WalkBoston will host weekly free walking tours every Thursday from 12:15 pm-1:00 pm until the end of November. These tours will leave from the Information/Flower Kiosk on the corner of Washington and Winter Streets.

   * November 19th: The Rose Kennedy Fitzgerald Greenway Find out how the Greenway grew, with details of how the Big Dig accommodated pedestrian needs along and across its downtown route. For more information about WalkBoston, go to

8 Replies to “The Greenway Conservancy Rift with MassHort

  1. Hello "Hello",
    Thanks for your comment. I occasionally post news/links that is of interest to folks in the North End/Waterfront area in adjacent areas, like Quincy Market, Gov’t Center, Charlestown and the other parts of the Greenway. Folks tell me they like to hear about the Greenway because it has such an impactful presence on the neighborhood and the city. I attend most of their meetings and this has been a hot topic. But thanks for your feedback. –Matt

  2. Matt,
    Thank you for keeping us all apprised of the Greenway Conservancy plans. It’s outside of the North End, but I, and many other, appreciate the news – it’s important to us.

    As for the Garden, it should be left until long term plans are made- why does the Conservancy think all the Greenway needs "programming" to be good??? There are plenty of other flat spaces for art fairs and other sideshows. This is one of the few parcels that actually has a garden. It should remain.
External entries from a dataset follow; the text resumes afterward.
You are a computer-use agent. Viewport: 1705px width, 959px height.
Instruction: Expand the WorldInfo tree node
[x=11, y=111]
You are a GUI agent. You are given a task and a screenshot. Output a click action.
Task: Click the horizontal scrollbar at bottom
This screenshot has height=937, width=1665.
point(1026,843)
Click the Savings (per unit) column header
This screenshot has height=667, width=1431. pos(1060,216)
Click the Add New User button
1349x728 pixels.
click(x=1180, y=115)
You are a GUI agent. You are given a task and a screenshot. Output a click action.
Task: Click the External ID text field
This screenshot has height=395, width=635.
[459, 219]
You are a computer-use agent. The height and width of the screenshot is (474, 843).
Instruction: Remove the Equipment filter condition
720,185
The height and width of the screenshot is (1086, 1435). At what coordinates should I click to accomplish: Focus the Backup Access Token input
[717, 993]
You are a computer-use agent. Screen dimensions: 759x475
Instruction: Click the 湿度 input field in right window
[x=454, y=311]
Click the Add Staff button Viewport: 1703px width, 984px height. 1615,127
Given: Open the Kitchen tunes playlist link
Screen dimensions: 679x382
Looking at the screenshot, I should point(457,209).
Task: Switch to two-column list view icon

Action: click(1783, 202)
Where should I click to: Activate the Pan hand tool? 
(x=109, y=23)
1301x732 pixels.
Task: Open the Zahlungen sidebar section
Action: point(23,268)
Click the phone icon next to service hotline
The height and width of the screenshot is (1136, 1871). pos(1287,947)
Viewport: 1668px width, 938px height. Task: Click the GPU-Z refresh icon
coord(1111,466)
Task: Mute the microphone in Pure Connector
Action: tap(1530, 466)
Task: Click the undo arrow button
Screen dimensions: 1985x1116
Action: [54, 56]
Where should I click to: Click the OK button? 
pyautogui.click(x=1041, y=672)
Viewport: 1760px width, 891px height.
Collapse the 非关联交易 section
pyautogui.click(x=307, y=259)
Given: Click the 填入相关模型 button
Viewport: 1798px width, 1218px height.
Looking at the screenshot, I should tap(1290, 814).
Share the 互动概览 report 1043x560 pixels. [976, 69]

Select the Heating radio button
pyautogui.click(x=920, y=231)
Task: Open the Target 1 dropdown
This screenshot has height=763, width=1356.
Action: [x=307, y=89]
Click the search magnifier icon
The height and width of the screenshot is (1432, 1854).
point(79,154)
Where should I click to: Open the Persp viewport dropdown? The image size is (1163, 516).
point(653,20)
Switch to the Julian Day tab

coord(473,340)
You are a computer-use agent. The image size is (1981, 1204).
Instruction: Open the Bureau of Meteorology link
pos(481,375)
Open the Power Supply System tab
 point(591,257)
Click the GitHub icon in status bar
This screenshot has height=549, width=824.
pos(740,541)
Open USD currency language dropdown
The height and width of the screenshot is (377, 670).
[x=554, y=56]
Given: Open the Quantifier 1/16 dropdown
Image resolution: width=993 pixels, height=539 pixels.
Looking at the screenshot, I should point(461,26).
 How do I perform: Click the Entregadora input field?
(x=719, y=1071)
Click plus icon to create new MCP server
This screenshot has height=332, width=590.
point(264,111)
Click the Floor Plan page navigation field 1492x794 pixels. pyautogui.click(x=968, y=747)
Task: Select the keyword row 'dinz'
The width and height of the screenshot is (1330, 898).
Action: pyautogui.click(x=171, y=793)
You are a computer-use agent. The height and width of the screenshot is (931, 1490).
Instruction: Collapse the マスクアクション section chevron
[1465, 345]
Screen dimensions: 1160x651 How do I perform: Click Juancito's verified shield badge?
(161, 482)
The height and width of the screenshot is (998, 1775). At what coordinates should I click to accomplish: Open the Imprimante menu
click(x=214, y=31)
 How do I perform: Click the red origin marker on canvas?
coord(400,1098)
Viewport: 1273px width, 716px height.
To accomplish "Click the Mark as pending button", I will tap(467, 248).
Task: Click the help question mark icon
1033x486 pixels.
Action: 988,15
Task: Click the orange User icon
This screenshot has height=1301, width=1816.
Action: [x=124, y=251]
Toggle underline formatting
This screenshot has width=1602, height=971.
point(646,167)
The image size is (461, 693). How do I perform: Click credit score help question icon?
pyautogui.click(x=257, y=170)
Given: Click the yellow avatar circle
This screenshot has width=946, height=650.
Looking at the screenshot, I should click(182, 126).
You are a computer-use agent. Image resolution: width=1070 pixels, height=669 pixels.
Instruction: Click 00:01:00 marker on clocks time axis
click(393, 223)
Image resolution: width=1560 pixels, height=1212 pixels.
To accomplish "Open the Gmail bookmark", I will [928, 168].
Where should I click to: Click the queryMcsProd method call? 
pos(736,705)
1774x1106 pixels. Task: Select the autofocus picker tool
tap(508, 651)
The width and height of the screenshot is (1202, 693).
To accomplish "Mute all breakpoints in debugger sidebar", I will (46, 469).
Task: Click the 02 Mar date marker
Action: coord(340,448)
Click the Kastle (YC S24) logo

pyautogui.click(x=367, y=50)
  3. Thanks Matt for keeping us updated – great blog.

    I think this area is desperately needs some active programing – events, learning opportunities, and badly needed infrastructure – seating, lighting, proper pathways, food vendors, etc.

    While some of the gardens are nice (and I’m sure a lot of the plants will stay) they are temporary. As a commuter, I walk through these parks everyday and get a real sense of their temporary (eroded stone dust pathways, haphazardly planted shrubs and plants, poorly seeded turf, and at one point exposed drip irrigation tubes) . I am grateful for the volunteers, Mass Hort, and the Greenway Conservancy for coming together and producing these great temporary gardens, but being in the middle of downtown, these parks certainly need something more engaging and we can start with engaging public activity.

    I really hope we don’t keep these parks as they are – it’s beginning to feel a little more like a country club rather than a dense, urban city.

    (PS: I really don’t get from the Greater Boston segment what this "rift" is? Sounds like someone is upset.)

  4. I apologize for the double post, Matt, I think the title of this article is also a bit misleading. What do you think?


  5. I love the gardens. They are a source of peace for me. The city seems in many places to be an interruption to our beautiful parks. One viewing this as a country club atmosphere translates, for me, into a compliment of just how pristine and charming this city is compared to others.

    A nice verdant strand is what we were supposed to get with the GREEN…WAY. Mary is spot on with the idea that programming is not a necessary component of a successful GREEN…WAY. Hello has a point. The gardens were meant to be temporary. The plantings are a bit disjointed. Some of the lovlier selections failed to thrive in the environment. And the park feels unfinished.

    But that does not mean we need to throw out the garden concept.

    I would really love to preserve the garden theme–and also consider ways for engagement. Facing Benches? Maybe a nice piece of art? But please–no need for programming. Everything in life does not need to be an activity or event.

    And that is not the best spot for a farmer’s market either. The transportation is more central in Haymarket.

    I mean, I am just so tired of the Greenway becoming everything but! I don’t want to look back on the highway days and start singing, "Those Were The Days!"

  6. Rift: a break in friendly relations: a rift between two people; a rift between two nations.

    The CON-servancy lacks "green spirit" and disregards community concerns.
    The CON-servancy is using public land for private profit, and to support an unproductive bureaucracy.

    The Greenway is the promise of greenspace: grass, plants, shrubs, and trees for residents in neighborhoods from North Station to The Mass Pike, where contact with Nature is sorely needed.